• _INFORMATION SHOWN_:

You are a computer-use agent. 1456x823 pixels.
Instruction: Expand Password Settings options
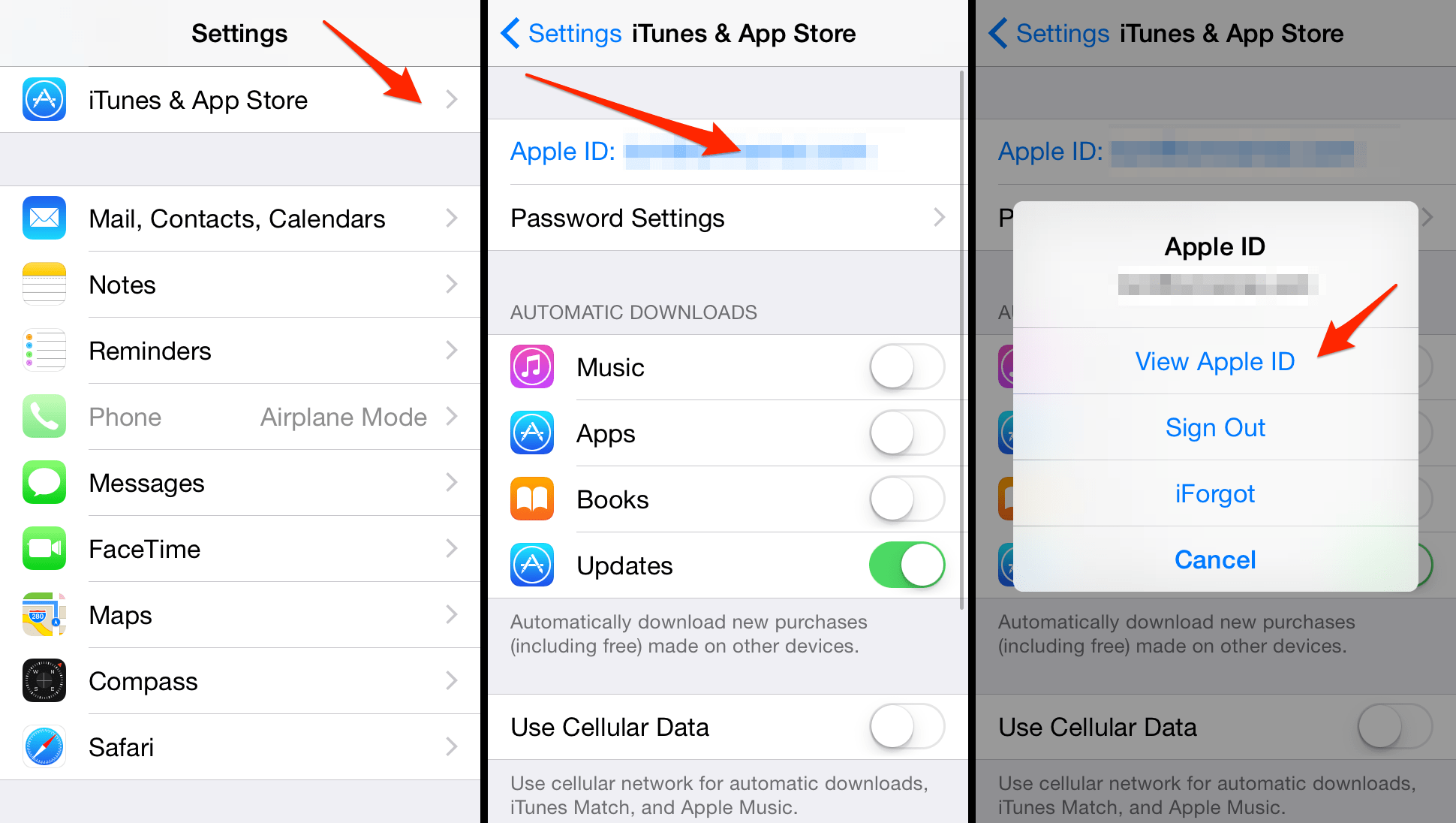726,217
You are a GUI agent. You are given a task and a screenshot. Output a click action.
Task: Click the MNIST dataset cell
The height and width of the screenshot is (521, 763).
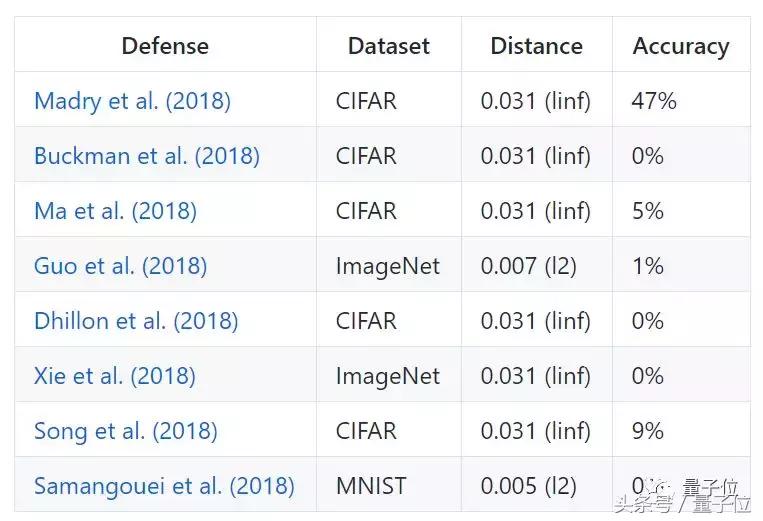coord(371,486)
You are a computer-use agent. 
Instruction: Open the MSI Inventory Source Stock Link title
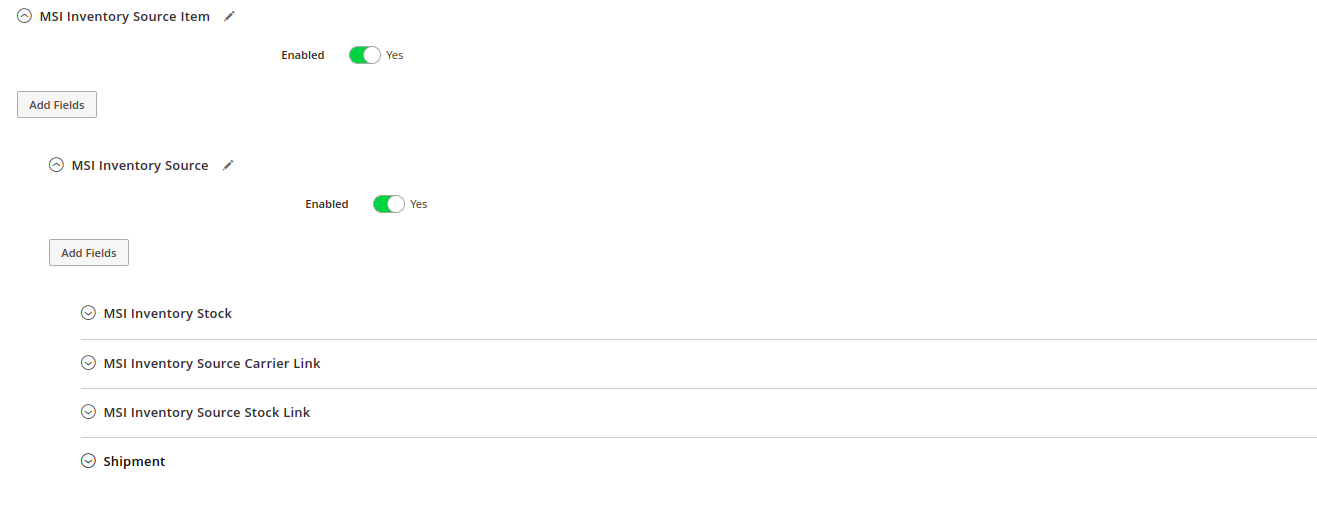click(207, 412)
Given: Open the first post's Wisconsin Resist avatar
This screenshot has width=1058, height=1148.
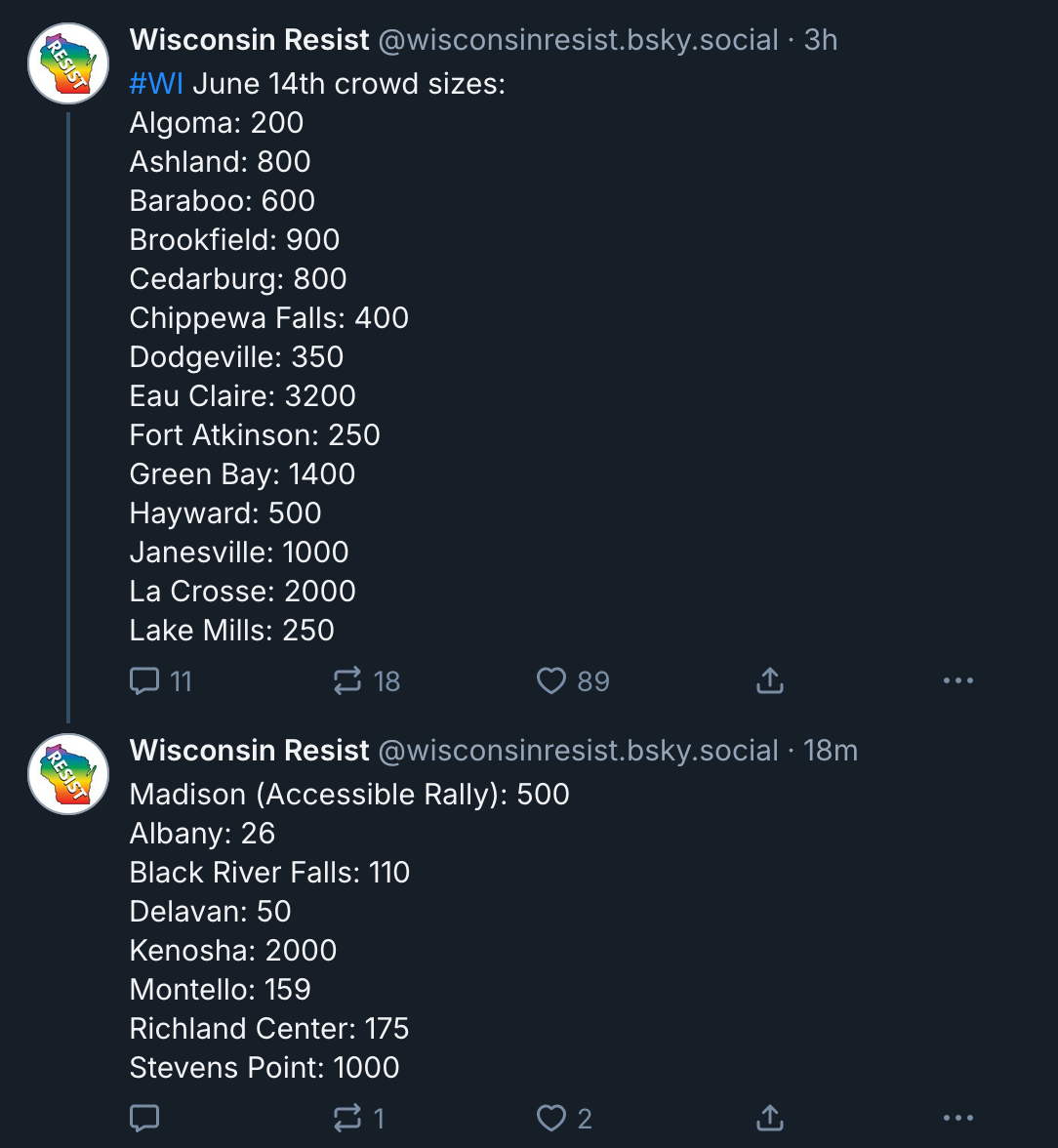Looking at the screenshot, I should pyautogui.click(x=68, y=63).
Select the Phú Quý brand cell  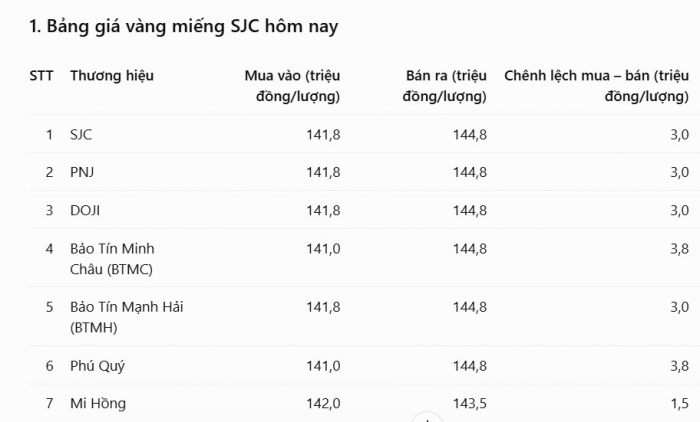[97, 366]
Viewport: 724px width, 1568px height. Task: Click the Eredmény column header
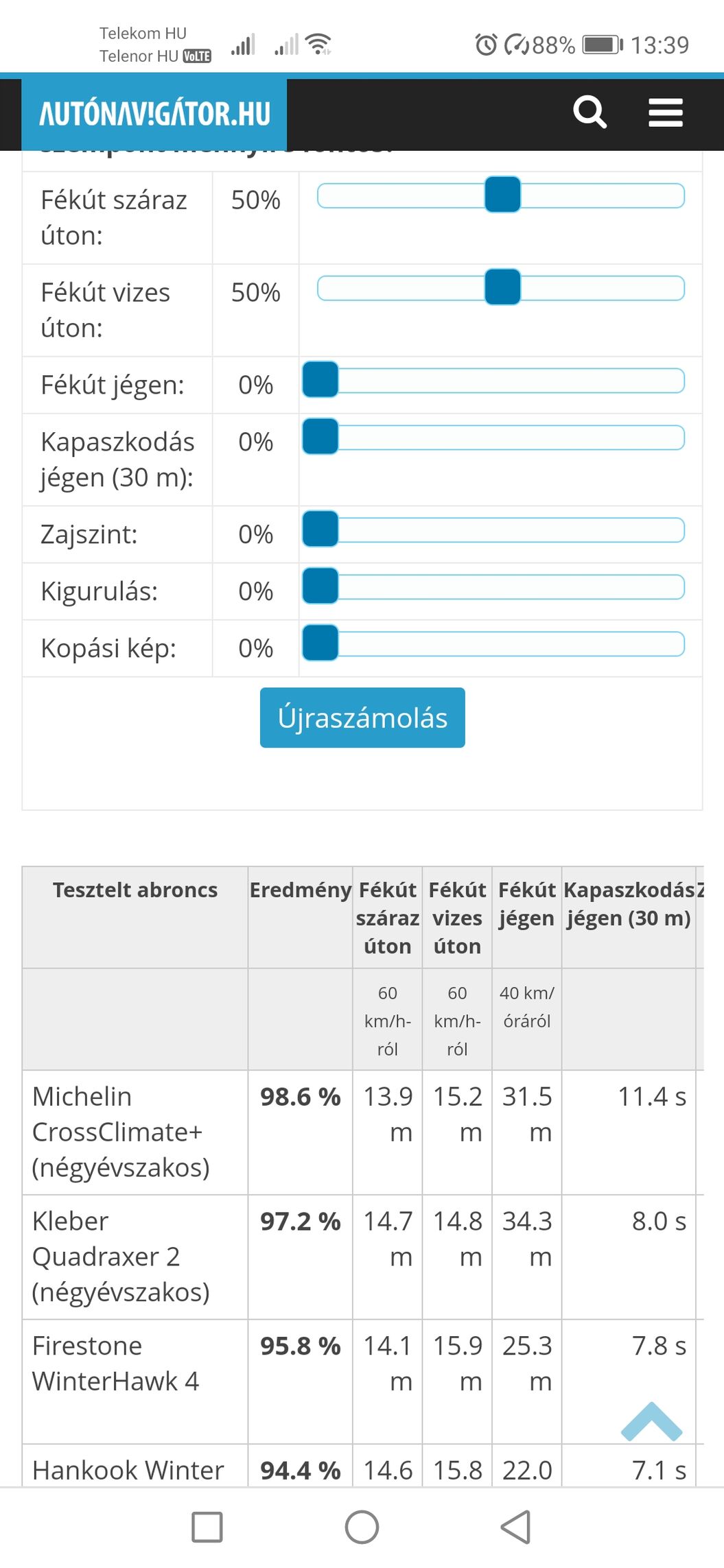point(300,890)
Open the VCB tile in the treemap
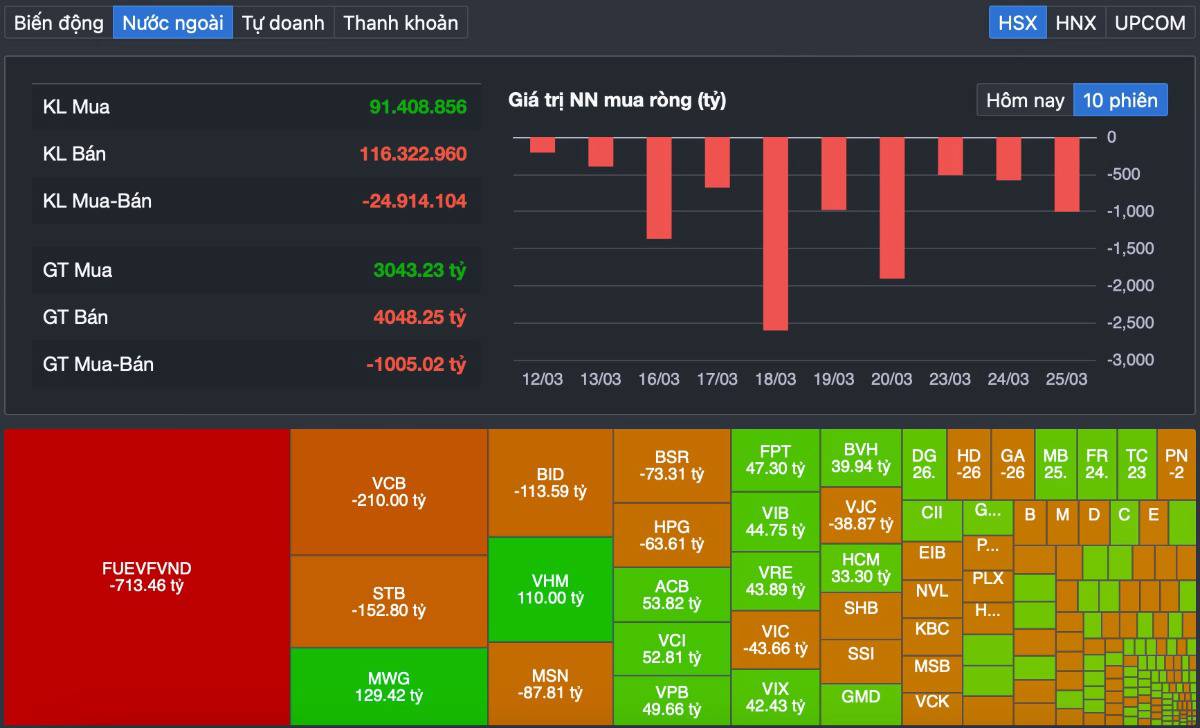Image resolution: width=1200 pixels, height=728 pixels. click(388, 492)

• _WHAT YOU SHOULD DO_:
Determine how many lines of the data above contain the string "agent", and answer with the number only.

• _OUTPUT OF THE TASK_:
3